▶ **RECORD EXCERPTS**
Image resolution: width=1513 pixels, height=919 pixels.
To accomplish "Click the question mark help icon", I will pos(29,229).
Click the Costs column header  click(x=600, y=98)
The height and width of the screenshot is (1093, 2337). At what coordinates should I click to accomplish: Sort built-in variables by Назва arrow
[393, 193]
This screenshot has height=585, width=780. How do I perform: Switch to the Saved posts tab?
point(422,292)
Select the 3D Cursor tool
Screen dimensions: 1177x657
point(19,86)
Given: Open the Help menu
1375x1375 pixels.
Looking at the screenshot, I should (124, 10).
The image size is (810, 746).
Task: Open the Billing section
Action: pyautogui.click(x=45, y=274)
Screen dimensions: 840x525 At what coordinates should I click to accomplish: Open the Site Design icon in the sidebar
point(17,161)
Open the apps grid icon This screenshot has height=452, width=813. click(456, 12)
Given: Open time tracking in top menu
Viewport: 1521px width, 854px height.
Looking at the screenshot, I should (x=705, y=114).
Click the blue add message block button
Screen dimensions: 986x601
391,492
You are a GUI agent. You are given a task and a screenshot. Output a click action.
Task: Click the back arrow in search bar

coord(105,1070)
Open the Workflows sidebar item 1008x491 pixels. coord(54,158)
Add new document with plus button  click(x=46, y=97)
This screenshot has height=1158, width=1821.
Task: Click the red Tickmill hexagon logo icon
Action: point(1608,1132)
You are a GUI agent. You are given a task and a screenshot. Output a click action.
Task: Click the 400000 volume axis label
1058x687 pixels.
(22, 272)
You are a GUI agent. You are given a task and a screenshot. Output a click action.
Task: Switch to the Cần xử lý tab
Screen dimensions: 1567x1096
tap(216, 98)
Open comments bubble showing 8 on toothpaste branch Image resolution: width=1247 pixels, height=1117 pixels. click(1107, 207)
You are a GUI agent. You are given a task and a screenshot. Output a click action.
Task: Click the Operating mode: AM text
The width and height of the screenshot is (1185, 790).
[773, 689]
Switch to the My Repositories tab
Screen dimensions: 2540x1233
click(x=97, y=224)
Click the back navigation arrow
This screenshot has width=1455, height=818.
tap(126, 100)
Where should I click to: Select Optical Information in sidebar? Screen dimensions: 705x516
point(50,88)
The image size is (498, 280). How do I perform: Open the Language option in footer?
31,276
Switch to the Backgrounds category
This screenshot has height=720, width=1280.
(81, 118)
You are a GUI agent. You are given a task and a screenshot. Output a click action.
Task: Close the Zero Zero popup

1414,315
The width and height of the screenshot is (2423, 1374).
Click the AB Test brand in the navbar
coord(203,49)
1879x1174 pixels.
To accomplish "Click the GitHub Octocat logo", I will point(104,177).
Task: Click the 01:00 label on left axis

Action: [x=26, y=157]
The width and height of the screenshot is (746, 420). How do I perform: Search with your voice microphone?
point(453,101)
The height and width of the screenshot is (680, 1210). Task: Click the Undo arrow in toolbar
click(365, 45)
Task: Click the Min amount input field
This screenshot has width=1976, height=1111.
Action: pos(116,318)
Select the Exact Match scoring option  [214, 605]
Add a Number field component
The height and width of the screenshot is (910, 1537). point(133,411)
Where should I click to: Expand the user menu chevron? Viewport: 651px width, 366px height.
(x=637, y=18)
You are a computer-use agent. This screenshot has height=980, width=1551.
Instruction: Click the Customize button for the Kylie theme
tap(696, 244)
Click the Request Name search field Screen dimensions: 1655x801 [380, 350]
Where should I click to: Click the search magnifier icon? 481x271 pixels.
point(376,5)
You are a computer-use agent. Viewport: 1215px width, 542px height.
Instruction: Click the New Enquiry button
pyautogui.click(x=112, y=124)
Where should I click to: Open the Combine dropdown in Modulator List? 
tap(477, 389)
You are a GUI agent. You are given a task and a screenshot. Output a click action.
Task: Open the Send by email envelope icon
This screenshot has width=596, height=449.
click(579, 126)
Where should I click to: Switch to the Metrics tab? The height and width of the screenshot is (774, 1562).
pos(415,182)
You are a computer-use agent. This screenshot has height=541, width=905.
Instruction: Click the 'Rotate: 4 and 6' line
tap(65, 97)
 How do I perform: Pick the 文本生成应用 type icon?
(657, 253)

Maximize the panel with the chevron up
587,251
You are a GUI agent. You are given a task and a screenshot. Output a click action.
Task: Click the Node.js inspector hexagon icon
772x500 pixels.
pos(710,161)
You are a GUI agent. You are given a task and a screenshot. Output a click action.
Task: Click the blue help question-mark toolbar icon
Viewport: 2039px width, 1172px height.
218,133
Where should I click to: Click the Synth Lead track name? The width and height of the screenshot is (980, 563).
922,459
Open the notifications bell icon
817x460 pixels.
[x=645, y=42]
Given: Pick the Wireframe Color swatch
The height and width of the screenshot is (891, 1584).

▶ **WHAT TO WORK ON**
Could you repeat every record above exactly as it stands?

▶ **RESULT OF THE EXERCISE**
Image resolution: width=1513 pixels, height=919 pixels.
To accomplish "Click the question mark help icon", I will pos(29,229).
Click the Costs column header  click(x=600, y=98)
The height and width of the screenshot is (1093, 2337). At what coordinates should I click to accomplish: Sort built-in variables by Назва arrow
[393, 193]
This screenshot has height=585, width=780. How do I perform: Switch to the Saved posts tab?
point(422,292)
Select the 3D Cursor tool
Screen dimensions: 1177x657
point(19,86)
Given: Open the Help menu
1375x1375 pixels.
Looking at the screenshot, I should (124, 10).
The image size is (810, 746).
Task: Open the Billing section
Action: pyautogui.click(x=45, y=274)
Screen dimensions: 840x525 At what coordinates should I click to accomplish: Open the Site Design icon in the sidebar
point(17,161)
Open the apps grid icon This screenshot has height=452, width=813. click(456, 12)
Given: Open time tracking in top menu
Viewport: 1521px width, 854px height.
Looking at the screenshot, I should (x=705, y=114).
Click the blue add message block button
Screen dimensions: 986x601
391,492
You are a GUI agent. You are given a task and a screenshot. Output a click action.
Task: Click the back arrow in search bar

coord(105,1070)
Open the Workflows sidebar item 1008x491 pixels. coord(54,158)
Add new document with plus button  click(x=46, y=97)
This screenshot has height=1158, width=1821.
Task: Click the red Tickmill hexagon logo icon
Action: point(1608,1132)
You are a GUI agent. You are given a task and a screenshot. Output a click action.
Task: Click the 400000 volume axis label
1058x687 pixels.
(22, 272)
You are a GUI agent. You are given a task and a screenshot. Output a click action.
Task: Switch to the Cần xử lý tab
Screen dimensions: 1567x1096
tap(216, 98)
Open comments bubble showing 8 on toothpaste branch Image resolution: width=1247 pixels, height=1117 pixels. click(1107, 207)
You are a GUI agent. You are given a task and a screenshot. Output a click action.
Task: Click the Operating mode: AM text
The width and height of the screenshot is (1185, 790).
[773, 689]
Switch to the My Repositories tab
Screen dimensions: 2540x1233
click(x=97, y=224)
Click the back navigation arrow
This screenshot has width=1455, height=818.
tap(126, 100)
Where should I click to: Select Optical Information in sidebar? Screen dimensions: 705x516
point(50,88)
The image size is (498, 280). How do I perform: Open the Language option in footer?
31,276
Switch to the Backgrounds category
This screenshot has height=720, width=1280.
(81, 118)
You are a GUI agent. You are given a task and a screenshot. Output a click action.
Task: Close the Zero Zero popup

1414,315
The width and height of the screenshot is (2423, 1374).
Click the AB Test brand in the navbar
coord(203,49)
1879x1174 pixels.
To accomplish "Click the GitHub Octocat logo", I will point(104,177).
Task: Click the 01:00 label on left axis

Action: [x=26, y=157]
The width and height of the screenshot is (746, 420). How do I perform: Search with your voice microphone?
point(453,101)
The height and width of the screenshot is (680, 1210). Task: Click the Undo arrow in toolbar
click(365, 45)
Task: Click the Min amount input field
This screenshot has width=1976, height=1111.
Action: pos(116,318)
Select the Exact Match scoring option  [214, 605]
Add a Number field component
The height and width of the screenshot is (910, 1537). point(133,411)
Where should I click to: Expand the user menu chevron? Viewport: 651px width, 366px height.
(x=637, y=18)
You are a computer-use agent. This screenshot has height=980, width=1551.
Instruction: Click the Customize button for the Kylie theme
tap(696, 244)
Click the Request Name search field Screen dimensions: 1655x801 [380, 350]
Where should I click to: Click the search magnifier icon? 481x271 pixels.
point(376,5)
You are a computer-use agent. Viewport: 1215px width, 542px height.
Instruction: Click the New Enquiry button
pyautogui.click(x=112, y=124)
Where should I click to: Open the Combine dropdown in Modulator List? 
tap(477, 389)
You are a GUI agent. You are given a task and a screenshot. Output a click action.
Task: Open the Send by email envelope icon
This screenshot has width=596, height=449.
click(579, 126)
Where should I click to: Switch to the Metrics tab? The height and width of the screenshot is (774, 1562).
pos(415,182)
You are a computer-use agent. This screenshot has height=541, width=905.
Instruction: Click the 'Rotate: 4 and 6' line
tap(65, 97)
 How do I perform: Pick the 文本生成应用 type icon?
(657, 253)

Maximize the panel with the chevron up
587,251
You are a GUI agent. You are given a task and a screenshot. Output a click action.
Task: Click the Node.js inspector hexagon icon
772x500 pixels.
pos(710,161)
You are a GUI agent. You are given a task and a screenshot. Output a click action.
Task: Click the blue help question-mark toolbar icon
Viewport: 2039px width, 1172px height.
218,133
Where should I click to: Click the Synth Lead track name? The width and height of the screenshot is (980, 563).
922,459
Open the notifications bell icon
817x460 pixels.
[x=645, y=42]
Given: Pick the Wireframe Color swatch
The height and width of the screenshot is (891, 1584).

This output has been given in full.